[Exercise data]
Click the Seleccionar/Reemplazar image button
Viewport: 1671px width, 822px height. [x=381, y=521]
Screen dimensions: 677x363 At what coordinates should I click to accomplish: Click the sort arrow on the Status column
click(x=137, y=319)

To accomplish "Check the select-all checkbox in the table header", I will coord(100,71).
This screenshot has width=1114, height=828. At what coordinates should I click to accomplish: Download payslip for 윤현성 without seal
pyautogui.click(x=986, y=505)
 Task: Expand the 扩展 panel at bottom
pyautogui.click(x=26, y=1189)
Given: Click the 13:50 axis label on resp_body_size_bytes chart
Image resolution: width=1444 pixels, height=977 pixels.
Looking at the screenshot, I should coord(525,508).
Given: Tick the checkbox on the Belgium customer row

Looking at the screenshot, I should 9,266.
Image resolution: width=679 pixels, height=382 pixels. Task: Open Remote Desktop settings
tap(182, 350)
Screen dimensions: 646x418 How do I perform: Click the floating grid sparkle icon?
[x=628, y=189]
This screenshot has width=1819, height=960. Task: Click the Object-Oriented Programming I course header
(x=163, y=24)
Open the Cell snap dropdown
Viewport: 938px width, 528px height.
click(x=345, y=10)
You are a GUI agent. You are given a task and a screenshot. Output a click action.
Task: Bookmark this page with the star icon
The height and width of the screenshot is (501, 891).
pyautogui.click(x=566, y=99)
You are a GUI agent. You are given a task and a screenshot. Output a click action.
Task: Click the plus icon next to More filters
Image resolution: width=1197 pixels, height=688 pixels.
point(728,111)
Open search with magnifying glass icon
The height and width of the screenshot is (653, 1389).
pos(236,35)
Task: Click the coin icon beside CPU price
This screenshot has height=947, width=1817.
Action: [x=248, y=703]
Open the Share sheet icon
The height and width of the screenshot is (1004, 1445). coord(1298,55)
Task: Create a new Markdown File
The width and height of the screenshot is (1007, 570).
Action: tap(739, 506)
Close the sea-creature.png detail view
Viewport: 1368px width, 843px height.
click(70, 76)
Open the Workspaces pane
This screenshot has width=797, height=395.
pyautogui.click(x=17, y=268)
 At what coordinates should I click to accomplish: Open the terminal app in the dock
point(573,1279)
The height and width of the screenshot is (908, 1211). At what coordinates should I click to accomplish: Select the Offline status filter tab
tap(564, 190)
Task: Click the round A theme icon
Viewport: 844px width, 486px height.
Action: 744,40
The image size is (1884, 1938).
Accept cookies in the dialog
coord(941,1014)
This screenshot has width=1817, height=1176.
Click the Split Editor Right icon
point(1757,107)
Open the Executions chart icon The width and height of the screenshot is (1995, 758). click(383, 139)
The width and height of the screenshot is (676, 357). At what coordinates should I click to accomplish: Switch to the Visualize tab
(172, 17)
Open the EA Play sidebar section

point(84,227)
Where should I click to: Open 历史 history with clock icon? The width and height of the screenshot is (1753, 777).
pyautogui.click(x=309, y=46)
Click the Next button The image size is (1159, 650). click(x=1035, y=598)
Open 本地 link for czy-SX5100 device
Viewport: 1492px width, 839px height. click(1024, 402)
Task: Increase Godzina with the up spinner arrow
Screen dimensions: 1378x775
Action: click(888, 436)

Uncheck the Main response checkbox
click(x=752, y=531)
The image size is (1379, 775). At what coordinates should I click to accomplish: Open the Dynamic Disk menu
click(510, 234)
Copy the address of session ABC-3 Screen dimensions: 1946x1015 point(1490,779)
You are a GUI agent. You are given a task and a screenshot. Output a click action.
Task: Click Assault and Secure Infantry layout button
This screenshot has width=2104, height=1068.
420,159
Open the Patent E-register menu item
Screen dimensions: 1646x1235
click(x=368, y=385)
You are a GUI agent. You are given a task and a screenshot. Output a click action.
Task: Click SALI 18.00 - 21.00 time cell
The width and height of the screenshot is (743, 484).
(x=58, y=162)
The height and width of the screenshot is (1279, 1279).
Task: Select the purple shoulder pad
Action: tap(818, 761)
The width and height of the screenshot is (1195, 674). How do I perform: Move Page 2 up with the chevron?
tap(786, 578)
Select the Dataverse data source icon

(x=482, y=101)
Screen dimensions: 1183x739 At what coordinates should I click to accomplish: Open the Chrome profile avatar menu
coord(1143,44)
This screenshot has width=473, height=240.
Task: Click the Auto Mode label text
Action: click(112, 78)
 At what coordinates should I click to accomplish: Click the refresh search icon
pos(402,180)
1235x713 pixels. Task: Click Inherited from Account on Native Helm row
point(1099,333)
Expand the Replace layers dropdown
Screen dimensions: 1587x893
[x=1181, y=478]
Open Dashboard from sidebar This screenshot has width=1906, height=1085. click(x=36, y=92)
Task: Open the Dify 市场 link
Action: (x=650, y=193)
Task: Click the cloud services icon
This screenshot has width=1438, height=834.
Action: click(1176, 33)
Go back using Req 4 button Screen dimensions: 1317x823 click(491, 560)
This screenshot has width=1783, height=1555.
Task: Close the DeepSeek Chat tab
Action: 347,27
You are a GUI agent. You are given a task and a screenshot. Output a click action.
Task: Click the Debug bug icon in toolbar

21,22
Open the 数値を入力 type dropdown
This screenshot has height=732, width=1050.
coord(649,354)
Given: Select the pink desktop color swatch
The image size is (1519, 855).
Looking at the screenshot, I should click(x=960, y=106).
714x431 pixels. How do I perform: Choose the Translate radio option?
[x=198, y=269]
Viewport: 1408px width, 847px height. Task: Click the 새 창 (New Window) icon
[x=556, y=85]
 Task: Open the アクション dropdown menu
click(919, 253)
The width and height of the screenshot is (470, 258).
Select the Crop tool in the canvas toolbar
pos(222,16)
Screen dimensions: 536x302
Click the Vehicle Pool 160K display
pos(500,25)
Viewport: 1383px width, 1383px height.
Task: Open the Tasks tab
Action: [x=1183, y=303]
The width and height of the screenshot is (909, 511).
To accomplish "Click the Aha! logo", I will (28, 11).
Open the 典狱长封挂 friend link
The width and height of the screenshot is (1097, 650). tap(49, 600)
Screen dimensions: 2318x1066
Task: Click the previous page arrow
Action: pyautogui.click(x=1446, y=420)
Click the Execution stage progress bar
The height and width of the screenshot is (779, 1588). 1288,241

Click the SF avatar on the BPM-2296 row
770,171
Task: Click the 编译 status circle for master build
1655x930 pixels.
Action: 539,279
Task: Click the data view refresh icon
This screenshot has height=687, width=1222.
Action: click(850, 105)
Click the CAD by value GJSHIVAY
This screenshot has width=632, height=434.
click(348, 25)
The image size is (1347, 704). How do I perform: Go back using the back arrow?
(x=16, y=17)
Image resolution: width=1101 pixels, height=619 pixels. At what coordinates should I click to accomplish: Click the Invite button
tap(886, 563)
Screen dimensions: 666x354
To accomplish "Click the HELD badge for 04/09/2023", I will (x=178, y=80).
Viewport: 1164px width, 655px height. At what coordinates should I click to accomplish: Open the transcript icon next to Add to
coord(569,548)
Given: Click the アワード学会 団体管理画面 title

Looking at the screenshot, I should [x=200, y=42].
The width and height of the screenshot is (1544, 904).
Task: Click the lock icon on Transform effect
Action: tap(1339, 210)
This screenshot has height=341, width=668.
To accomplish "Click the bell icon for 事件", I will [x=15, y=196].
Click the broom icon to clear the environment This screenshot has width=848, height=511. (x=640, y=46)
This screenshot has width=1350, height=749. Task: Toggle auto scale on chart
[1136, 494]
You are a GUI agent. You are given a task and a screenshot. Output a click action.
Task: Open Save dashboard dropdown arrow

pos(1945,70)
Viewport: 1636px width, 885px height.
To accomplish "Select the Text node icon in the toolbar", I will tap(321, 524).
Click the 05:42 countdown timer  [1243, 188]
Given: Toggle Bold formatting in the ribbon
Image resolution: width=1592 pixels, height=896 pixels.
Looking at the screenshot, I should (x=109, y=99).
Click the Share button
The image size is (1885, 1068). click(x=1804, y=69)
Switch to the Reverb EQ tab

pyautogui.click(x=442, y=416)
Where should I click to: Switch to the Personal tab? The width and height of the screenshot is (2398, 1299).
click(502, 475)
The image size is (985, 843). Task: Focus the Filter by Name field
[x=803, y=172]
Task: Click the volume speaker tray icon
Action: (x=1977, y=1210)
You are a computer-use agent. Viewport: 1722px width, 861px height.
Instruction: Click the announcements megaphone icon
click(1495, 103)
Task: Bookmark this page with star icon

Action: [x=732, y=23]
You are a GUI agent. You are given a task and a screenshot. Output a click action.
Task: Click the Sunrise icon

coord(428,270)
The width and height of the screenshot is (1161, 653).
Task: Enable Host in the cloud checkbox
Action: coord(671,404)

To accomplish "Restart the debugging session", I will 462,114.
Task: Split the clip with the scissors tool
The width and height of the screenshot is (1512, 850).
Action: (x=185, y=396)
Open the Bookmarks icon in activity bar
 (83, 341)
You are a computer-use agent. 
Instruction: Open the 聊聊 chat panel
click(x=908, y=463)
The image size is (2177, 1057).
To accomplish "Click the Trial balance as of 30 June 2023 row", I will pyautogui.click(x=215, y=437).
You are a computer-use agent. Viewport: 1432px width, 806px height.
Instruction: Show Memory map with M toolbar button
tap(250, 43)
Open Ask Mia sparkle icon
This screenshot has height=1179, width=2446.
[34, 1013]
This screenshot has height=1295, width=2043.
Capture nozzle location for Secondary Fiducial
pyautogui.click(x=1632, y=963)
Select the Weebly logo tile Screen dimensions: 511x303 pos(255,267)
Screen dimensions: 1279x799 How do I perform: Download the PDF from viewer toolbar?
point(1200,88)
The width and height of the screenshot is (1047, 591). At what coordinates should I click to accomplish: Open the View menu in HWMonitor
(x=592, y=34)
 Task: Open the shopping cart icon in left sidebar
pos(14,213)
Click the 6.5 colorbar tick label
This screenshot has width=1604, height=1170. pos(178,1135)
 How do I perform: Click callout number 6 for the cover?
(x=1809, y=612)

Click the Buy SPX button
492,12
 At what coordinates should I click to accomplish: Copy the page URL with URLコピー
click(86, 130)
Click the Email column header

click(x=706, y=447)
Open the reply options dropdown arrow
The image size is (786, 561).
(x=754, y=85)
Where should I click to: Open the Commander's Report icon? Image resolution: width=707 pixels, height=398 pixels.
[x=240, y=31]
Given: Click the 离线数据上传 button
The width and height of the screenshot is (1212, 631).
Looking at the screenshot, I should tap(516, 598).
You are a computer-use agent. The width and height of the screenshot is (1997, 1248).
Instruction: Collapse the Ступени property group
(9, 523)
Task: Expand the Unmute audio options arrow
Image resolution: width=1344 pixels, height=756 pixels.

[Description of the task] Search the listing above for "options" and copy every line that has it.

[Output of the task]
Open the reply options dropdown arrow
Task: Expand the Unmute audio options arrow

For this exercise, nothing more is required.